====== DATA FOR ANALYSIS

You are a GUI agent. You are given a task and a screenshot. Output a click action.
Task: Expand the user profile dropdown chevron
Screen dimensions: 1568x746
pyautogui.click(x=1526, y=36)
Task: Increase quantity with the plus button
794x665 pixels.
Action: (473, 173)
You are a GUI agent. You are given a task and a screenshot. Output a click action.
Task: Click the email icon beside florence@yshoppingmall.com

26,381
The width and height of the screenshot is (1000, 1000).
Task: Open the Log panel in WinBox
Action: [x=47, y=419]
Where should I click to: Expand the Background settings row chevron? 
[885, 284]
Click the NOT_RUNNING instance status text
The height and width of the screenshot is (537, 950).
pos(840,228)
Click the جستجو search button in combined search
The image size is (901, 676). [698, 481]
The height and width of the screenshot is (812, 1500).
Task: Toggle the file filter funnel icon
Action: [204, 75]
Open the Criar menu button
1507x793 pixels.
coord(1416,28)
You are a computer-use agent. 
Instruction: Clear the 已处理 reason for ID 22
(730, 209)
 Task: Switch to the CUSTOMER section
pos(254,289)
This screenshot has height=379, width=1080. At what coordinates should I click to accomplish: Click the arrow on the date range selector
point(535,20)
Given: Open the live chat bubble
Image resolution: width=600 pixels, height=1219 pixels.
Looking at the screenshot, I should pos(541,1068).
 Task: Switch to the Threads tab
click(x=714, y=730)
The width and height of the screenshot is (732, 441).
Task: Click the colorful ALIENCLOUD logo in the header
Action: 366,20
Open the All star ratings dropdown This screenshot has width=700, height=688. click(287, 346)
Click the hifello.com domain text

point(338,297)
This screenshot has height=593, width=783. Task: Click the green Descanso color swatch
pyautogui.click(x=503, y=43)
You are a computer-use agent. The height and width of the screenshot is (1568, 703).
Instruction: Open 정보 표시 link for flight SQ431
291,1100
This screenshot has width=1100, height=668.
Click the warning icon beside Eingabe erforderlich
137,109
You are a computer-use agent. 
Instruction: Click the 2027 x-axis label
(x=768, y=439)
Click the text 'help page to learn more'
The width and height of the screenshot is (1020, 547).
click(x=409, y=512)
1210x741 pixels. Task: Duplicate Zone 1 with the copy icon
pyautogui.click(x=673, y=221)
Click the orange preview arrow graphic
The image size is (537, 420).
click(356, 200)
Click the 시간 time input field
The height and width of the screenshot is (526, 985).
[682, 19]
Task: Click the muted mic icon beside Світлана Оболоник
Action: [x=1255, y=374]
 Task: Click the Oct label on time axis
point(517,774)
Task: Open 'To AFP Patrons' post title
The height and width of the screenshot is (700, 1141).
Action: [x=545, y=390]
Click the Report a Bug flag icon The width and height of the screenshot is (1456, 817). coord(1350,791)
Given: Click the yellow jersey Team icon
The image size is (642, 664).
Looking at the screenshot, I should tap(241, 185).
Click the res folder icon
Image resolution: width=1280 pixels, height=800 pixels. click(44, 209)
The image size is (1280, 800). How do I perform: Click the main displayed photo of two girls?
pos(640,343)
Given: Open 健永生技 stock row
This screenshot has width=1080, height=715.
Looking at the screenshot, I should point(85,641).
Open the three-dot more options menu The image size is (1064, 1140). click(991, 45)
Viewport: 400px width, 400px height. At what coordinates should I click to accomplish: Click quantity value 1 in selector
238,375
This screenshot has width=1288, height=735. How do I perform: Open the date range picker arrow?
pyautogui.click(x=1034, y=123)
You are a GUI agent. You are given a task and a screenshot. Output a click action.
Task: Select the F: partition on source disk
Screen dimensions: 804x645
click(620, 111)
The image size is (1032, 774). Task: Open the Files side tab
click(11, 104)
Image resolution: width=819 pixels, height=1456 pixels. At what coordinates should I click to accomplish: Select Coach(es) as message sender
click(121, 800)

============

• **PROBLEM REQUIREMENTS**
Every record is to be repeated exactly as it stands above.

• **TASK ANSWER**
You are a GUI agent. You are given a task and a screenshot. Output a click action.
Task: Expand the user profile dropdown chevron
Screen dimensions: 1568x746
pyautogui.click(x=1526, y=36)
Task: Increase quantity with the plus button
794x665 pixels.
Action: (473, 173)
You are a GUI agent. You are given a task and a screenshot. Output a click action.
Task: Click the email icon beside florence@yshoppingmall.com

26,381
The width and height of the screenshot is (1000, 1000).
Task: Open the Log panel in WinBox
Action: [x=47, y=419]
Where should I click to: Expand the Background settings row chevron? 
[885, 284]
Click the NOT_RUNNING instance status text
The height and width of the screenshot is (537, 950).
pos(840,228)
Click the جستجو search button in combined search
The image size is (901, 676). [698, 481]
The height and width of the screenshot is (812, 1500).
Task: Toggle the file filter funnel icon
Action: [204, 75]
Open the Criar menu button
1507x793 pixels.
coord(1416,28)
You are a computer-use agent. 
Instruction: Clear the 已处理 reason for ID 22
(730, 209)
 Task: Switch to the CUSTOMER section
pos(254,289)
This screenshot has height=379, width=1080. At what coordinates should I click to accomplish: Click the arrow on the date range selector
point(535,20)
Given: Open the live chat bubble
Image resolution: width=600 pixels, height=1219 pixels.
Looking at the screenshot, I should pos(541,1068).
 Task: Switch to the Threads tab
click(x=714, y=730)
The width and height of the screenshot is (732, 441).
Task: Click the colorful ALIENCLOUD logo in the header
Action: 366,20
Open the All star ratings dropdown This screenshot has width=700, height=688. click(287, 346)
Click the hifello.com domain text

point(338,297)
This screenshot has height=593, width=783. Task: Click the green Descanso color swatch
pyautogui.click(x=503, y=43)
You are a computer-use agent. The height and width of the screenshot is (1568, 703).
Instruction: Open 정보 표시 link for flight SQ431
291,1100
This screenshot has width=1100, height=668.
Click the warning icon beside Eingabe erforderlich
137,109
You are a computer-use agent. 
Instruction: Click the 2027 x-axis label
(x=768, y=439)
Click the text 'help page to learn more'
The width and height of the screenshot is (1020, 547).
click(x=409, y=512)
1210x741 pixels. Task: Duplicate Zone 1 with the copy icon
pyautogui.click(x=673, y=221)
Click the orange preview arrow graphic
The image size is (537, 420).
click(356, 200)
Click the 시간 time input field
The height and width of the screenshot is (526, 985).
[682, 19]
Task: Click the muted mic icon beside Світлана Оболоник
Action: [x=1255, y=374]
 Task: Click the Oct label on time axis
point(517,774)
Task: Open 'To AFP Patrons' post title
The height and width of the screenshot is (700, 1141).
Action: [x=545, y=390]
Click the Report a Bug flag icon The width and height of the screenshot is (1456, 817). coord(1350,791)
Given: Click the yellow jersey Team icon
The image size is (642, 664).
Looking at the screenshot, I should tap(241, 185).
Click the res folder icon
Image resolution: width=1280 pixels, height=800 pixels. click(44, 209)
The image size is (1280, 800). How do I perform: Click the main displayed photo of two girls?
pos(640,343)
Given: Open 健永生技 stock row
This screenshot has width=1080, height=715.
Looking at the screenshot, I should point(85,641).
Open the three-dot more options menu The image size is (1064, 1140). click(991, 45)
Viewport: 400px width, 400px height. At what coordinates should I click to accomplish: Click quantity value 1 in selector
238,375
This screenshot has width=1288, height=735. How do I perform: Open the date range picker arrow?
pyautogui.click(x=1034, y=123)
You are a GUI agent. You are given a task and a screenshot. Output a click action.
Task: Select the F: partition on source disk
Screen dimensions: 804x645
click(620, 111)
The image size is (1032, 774). Task: Open the Files side tab
click(11, 104)
Image resolution: width=819 pixels, height=1456 pixels. At what coordinates should I click to accomplish: Select Coach(es) as message sender
click(121, 800)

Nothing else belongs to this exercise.